Muchos teníamos pesadillas. Las cosas que veíamos todos los días, las escenas que presenciábamos, el dolor y el terror... Estas cosas no podían cuando menos que afectarnos.

Aquellos de los que nos encargábamos: su tormento duraba pocos días, puede que un mes o dos, y entonces todo terminaba para ellos tan rápida y eficazmente como era posible.

Nuestro sufrimiento se ha prolongado una generación entera.

Me enorgullezco de lo que hice. Ojalá no me hubiera correspondido a mí hacer lo que había que hacer, pero me alegro de haberlo hecho lo mejor posible, y volvería a hacerlo.

Por eso quería poner por escrito lo que había ocurrido. Para dejar testimonio de nuestra fe, nuestra dedicación y nuestro sufrimiento.

Nunca lo hice.

También me enorgullezco de eso.

Despertó y había algo dentro de su cabeza.

Volvía a estar en la realidad, en el presente, en el dormitorio de la habitación que ocupaba en el complejo de retiro, cerca del mar. Podía ver cómo incidían los rayos del sol en los azulejos de la balconada, en el exterior del cuarto. Sus dos corazones gemelos latían con fuerza y las escamas de su espalda se habían erizado y le picaban. Le dolía la pierna con el eco del dolor de la herida que había sufrido hacía tanto en el glaciar.
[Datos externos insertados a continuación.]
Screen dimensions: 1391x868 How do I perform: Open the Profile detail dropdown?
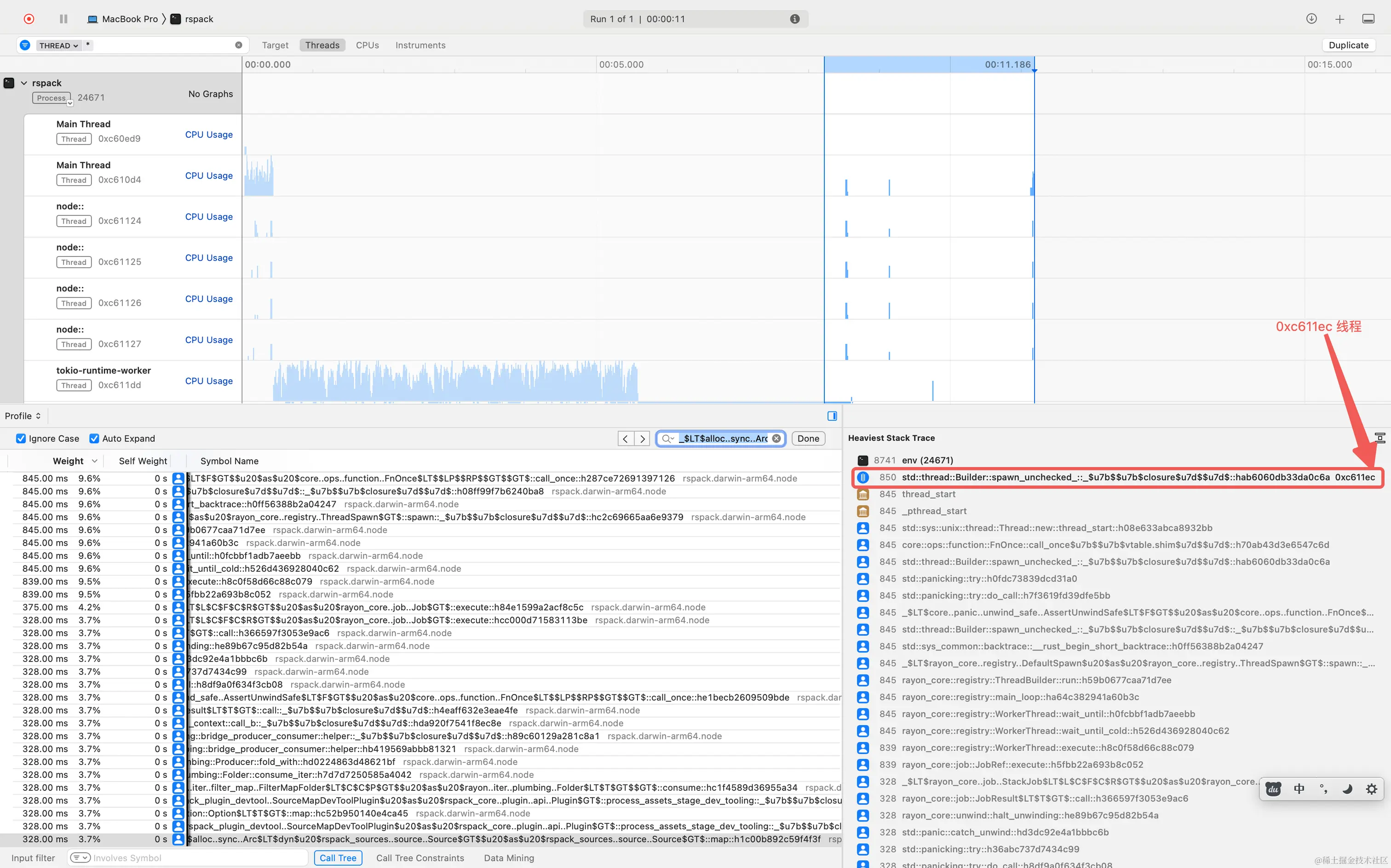click(23, 416)
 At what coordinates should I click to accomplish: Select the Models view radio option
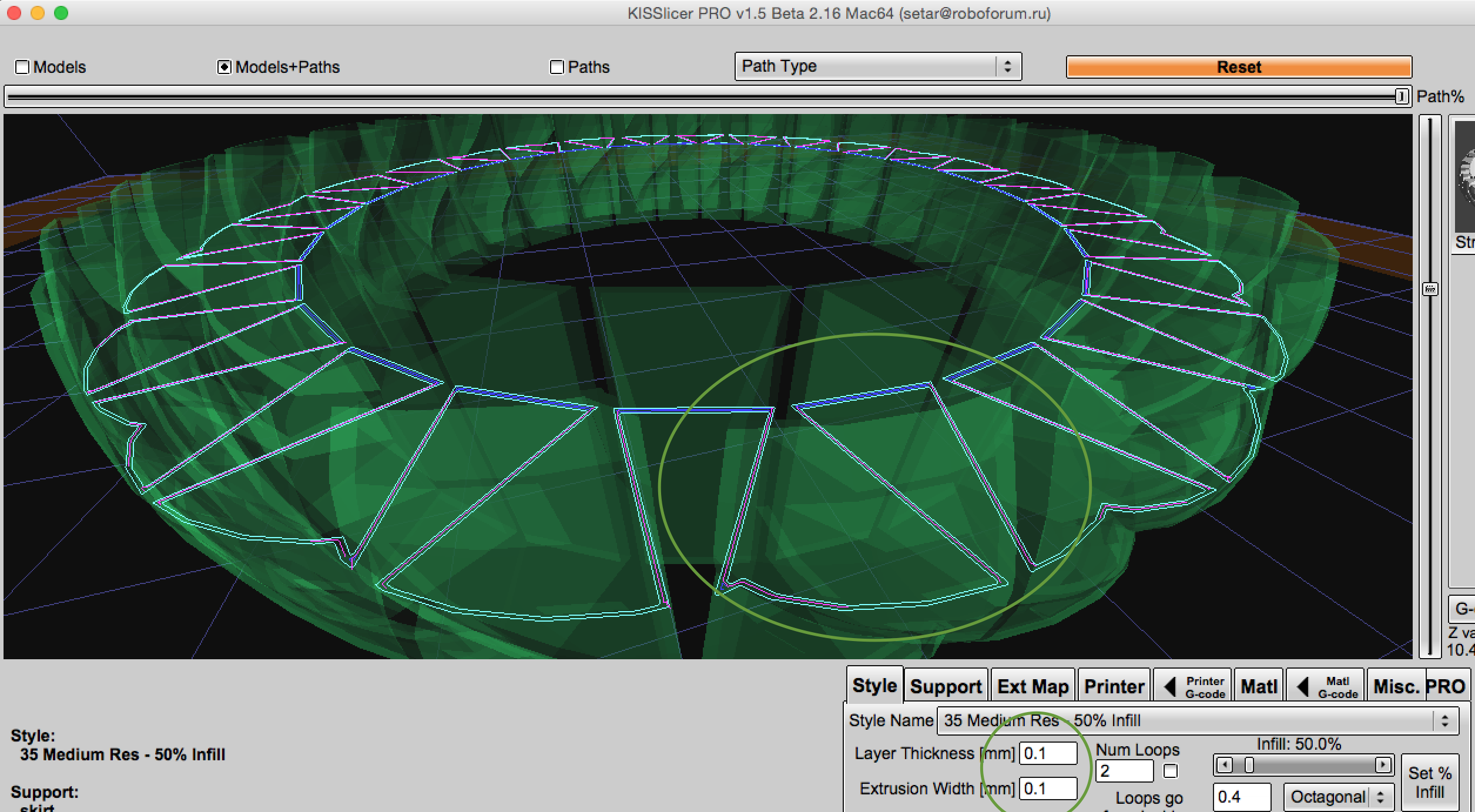(22, 67)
El sueño había sido el más vivido hasta la fecha y también el más largo, extendido hasta la avalancha del acantilado occidental y el accidente de la perforadora (sumergido como había estado en las profundidades de su memoria, enterrado bajo el temible y blanco peso del dolor recordado). Aparte de esto, lo que había experimentado había salido de su curso habitual, del paisaje acostumbrado de sus sueños, impulsado hasta allí por la rememoración del accidente y la imagen de sí mismo tratando de recobrar el aliento mientras contemplaba, paralizado por el asombro, el rostro de la chica muerta.

Se había encontrado pensando, explicándose, hasta justificando lo que había hecho en el ejército, durante la parte más importante de su vida.

Y ahora podía sentir algo dentro de su cabeza.

Lo que quiera que había dentro de su cabeza lo obligó a cerrar los ojos.